## SOURCE EXTRACT
1. Do I already own the stock? If yes — covered calls are the most natural starting point. You’re adding an income layer to something you already hold.

If no — you’re choosing between buying calls (speculative, directional) or selling cash-secured puts (income-focused, willing to own the stock).

2. Am I trying to speculate or generate income? Speculation → buying calls. You’re paying for leveraged upside on a specific directional move. Income → covered calls or cash-secured puts. You’re collecting premium and letting time work in your favor.

3. How much capital do I have? Under $5,000 → buying calls on lower-priced stocks or ETFs. Capital requirements are low. $5,000-$15,000 → cash-secured puts on stocks in the $30-$80 range. $15,000+ → covered calls become viable on a wider range of stocks. Full Wheel Strategy becomes possible.

Common Beginner Mistakes

Buying deep out-of-the-money options Cheap OTM options expire worthless the vast majority of the time. Lower price does not mean lower risk — it often means lower probability of success. Start with at-the-money or slightly out-of-the-money strikes.

Ignoring time decay Every day you hold a long option without a meaningful move, Theta is eroding its value. Options are not buy-and-hold instruments. Know your exit plan before you enter and stick to it. See our guide on What Is Theta in Options.

Trading too frequently Overtrading generates transaction costs, increases emotional decision-making, and rarely improves results. Fewer, higher-quality trades consistently outperform high-frequency low-quality ones.

## DIRECTION 1
Output the portion of the options passage between "If no — you’re" and "Strategy becomes possible.", inclusive, with its wording unchanged.

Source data
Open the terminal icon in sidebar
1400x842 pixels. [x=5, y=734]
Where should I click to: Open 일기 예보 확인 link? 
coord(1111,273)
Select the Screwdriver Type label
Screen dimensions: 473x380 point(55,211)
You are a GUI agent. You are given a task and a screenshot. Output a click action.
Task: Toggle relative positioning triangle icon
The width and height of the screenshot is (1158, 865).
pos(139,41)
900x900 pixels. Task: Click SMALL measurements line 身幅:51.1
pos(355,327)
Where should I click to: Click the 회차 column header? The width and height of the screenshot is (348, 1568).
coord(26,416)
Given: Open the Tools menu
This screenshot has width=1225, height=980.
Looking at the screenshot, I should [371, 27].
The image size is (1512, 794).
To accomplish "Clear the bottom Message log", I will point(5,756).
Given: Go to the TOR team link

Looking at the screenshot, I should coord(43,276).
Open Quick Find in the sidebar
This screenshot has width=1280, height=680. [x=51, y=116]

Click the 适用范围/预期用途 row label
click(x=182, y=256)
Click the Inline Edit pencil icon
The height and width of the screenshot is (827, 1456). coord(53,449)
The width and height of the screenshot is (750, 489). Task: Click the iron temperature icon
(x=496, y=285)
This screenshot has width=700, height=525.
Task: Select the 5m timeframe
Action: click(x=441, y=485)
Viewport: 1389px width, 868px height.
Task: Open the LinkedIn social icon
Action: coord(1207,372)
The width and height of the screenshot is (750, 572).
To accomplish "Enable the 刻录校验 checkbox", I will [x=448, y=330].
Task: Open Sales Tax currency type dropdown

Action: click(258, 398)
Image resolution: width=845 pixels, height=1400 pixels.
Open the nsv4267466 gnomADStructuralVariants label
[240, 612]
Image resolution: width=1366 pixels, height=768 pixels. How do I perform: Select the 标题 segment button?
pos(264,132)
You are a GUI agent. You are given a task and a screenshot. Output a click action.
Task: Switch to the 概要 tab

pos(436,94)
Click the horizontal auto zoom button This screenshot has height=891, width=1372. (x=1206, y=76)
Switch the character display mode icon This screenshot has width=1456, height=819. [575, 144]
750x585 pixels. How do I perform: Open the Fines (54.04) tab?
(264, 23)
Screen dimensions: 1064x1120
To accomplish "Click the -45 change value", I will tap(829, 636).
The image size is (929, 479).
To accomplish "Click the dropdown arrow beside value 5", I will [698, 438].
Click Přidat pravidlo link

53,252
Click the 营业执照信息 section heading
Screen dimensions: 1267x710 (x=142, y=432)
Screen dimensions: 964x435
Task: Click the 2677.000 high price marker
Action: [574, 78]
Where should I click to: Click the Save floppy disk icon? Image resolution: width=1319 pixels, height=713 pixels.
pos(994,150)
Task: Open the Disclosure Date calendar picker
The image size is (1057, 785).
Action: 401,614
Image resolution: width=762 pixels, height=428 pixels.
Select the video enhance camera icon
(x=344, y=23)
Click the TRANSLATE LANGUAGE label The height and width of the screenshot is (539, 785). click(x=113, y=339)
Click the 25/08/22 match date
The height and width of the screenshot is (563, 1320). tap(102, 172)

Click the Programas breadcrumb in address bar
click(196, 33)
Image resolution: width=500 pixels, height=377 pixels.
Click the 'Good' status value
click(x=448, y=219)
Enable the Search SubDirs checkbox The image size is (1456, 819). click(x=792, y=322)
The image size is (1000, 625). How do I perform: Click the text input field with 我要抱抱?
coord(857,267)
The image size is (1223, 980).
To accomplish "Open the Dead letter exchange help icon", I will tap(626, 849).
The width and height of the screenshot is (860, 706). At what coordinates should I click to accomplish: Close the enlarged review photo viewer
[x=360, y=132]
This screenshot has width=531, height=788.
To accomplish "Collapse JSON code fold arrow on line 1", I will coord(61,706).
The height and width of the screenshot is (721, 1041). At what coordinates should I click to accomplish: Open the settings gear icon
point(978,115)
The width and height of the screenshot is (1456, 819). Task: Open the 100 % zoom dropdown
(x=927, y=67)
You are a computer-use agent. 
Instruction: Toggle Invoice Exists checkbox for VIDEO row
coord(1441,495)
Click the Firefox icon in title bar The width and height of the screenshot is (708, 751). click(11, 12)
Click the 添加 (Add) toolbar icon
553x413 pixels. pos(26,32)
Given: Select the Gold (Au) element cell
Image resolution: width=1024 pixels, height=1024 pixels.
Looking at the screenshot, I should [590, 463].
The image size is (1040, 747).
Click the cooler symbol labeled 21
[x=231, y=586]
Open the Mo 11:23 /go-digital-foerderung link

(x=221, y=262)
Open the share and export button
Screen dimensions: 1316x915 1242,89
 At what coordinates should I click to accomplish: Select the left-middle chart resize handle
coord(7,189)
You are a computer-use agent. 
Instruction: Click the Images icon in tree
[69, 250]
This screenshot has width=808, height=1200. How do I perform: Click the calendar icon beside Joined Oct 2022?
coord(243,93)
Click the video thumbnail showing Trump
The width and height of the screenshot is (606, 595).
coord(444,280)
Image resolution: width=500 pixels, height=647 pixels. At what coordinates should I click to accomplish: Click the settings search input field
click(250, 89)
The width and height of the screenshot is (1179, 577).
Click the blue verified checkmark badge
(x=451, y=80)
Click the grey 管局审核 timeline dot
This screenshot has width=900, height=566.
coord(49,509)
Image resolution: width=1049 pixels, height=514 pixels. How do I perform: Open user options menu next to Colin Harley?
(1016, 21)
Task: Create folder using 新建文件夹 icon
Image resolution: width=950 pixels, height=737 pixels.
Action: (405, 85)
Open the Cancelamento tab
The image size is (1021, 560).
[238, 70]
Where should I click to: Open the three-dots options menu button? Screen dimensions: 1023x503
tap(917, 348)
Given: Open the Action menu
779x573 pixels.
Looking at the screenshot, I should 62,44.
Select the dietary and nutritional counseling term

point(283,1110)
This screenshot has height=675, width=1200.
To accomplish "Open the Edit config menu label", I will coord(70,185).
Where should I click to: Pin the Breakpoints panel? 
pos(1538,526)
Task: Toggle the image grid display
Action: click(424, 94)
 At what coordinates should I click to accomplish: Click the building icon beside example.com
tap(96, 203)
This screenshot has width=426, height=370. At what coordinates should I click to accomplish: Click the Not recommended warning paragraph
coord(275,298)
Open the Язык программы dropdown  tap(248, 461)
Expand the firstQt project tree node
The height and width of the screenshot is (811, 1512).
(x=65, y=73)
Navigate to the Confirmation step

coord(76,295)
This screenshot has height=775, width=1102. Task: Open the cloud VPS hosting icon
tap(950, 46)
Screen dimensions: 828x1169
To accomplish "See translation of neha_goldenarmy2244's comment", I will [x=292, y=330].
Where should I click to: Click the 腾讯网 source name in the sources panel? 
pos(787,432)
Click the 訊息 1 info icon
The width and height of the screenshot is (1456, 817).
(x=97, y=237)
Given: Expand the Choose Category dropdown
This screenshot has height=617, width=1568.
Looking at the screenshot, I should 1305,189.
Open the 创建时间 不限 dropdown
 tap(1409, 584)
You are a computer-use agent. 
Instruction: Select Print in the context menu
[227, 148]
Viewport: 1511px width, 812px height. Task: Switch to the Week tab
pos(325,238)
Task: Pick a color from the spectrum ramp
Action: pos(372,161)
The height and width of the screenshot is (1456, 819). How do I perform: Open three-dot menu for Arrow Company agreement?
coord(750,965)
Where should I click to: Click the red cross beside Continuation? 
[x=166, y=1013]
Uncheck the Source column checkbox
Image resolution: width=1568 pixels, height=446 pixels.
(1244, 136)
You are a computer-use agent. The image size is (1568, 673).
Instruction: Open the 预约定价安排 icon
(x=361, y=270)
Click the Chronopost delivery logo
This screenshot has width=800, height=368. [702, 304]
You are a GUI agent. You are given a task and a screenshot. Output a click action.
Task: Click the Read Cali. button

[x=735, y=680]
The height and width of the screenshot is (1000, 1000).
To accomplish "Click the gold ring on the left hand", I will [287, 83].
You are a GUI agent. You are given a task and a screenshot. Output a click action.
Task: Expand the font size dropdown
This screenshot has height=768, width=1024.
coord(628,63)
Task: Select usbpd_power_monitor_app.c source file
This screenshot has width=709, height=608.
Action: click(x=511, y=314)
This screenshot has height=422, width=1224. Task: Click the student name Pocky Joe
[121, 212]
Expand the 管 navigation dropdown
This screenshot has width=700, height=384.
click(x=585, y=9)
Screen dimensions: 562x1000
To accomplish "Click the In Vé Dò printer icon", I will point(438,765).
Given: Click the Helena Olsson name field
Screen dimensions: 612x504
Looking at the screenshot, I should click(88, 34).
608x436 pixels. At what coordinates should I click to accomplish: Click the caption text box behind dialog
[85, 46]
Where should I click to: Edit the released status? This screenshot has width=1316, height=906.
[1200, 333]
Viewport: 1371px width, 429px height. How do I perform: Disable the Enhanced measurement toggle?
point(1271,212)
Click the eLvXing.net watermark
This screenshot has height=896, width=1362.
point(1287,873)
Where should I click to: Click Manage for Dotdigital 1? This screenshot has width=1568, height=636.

## DIRECTION 2
Return the lines of the rows between the lines holding "At what coordinates should I click to accomplish: Select" and "Open the Язык", inclusive, unchanged and with nothing else.

## COMPLETE RESPONSE 1
If no — you’re choosing between buying calls (speculative, directional) or selling cash-secured puts (income-focused, willing to own the stock).

2. Am I trying to speculate or generate income? Speculation → buying calls. You’re paying for leveraged upside on a specific directional move. Income → covered calls or cash-secured puts. You’re collecting premium and letting time work in your favor.

3. How much capital do I have? Under $5,000 → buying calls on lower-priced stocks or ETFs. Capital requirements are low. $5,000-$15,000 → cash-secured puts on stocks in the $30-$80 range. $15,000+ → covered calls become viable on a wider range of stocks. Full Wheel Strategy becomes possible.

## COMPLETE RESPONSE 2
 At what coordinates should I click to accomplish: Select the left-middle chart resize handle
coord(7,189)
You are a computer-use agent. 
Instruction: Click the Images icon in tree
[69, 250]
This screenshot has width=808, height=1200. How do I perform: Click the calendar icon beside Joined Oct 2022?
coord(243,93)
Click the video thumbnail showing Trump
The width and height of the screenshot is (606, 595).
coord(444,280)
Image resolution: width=500 pixels, height=647 pixels. At what coordinates should I click to accomplish: Click the settings search input field
click(250, 89)
The width and height of the screenshot is (1179, 577).
Click the blue verified checkmark badge
(x=451, y=80)
Click the grey 管局审核 timeline dot
This screenshot has width=900, height=566.
coord(49,509)
Image resolution: width=1049 pixels, height=514 pixels. How do I perform: Open user options menu next to Colin Harley?
(1016, 21)
Task: Create folder using 新建文件夹 icon
Image resolution: width=950 pixels, height=737 pixels.
Action: (405, 85)
Open the Cancelamento tab
The image size is (1021, 560).
[238, 70]
Where should I click to: Open the three-dots options menu button? Screen dimensions: 1023x503
tap(917, 348)
Given: Open the Action menu
779x573 pixels.
Looking at the screenshot, I should 62,44.
Select the dietary and nutritional counseling term

point(283,1110)
This screenshot has height=675, width=1200.
To accomplish "Open the Edit config menu label", I will coord(70,185).
Where should I click to: Pin the Breakpoints panel? 
pos(1538,526)
Task: Toggle the image grid display
Action: click(424, 94)
 At what coordinates should I click to accomplish: Click the building icon beside example.com
tap(96, 203)
This screenshot has width=426, height=370. At what coordinates should I click to accomplish: Click the Not recommended warning paragraph
coord(275,298)
Open the Язык программы dropdown  tap(248, 461)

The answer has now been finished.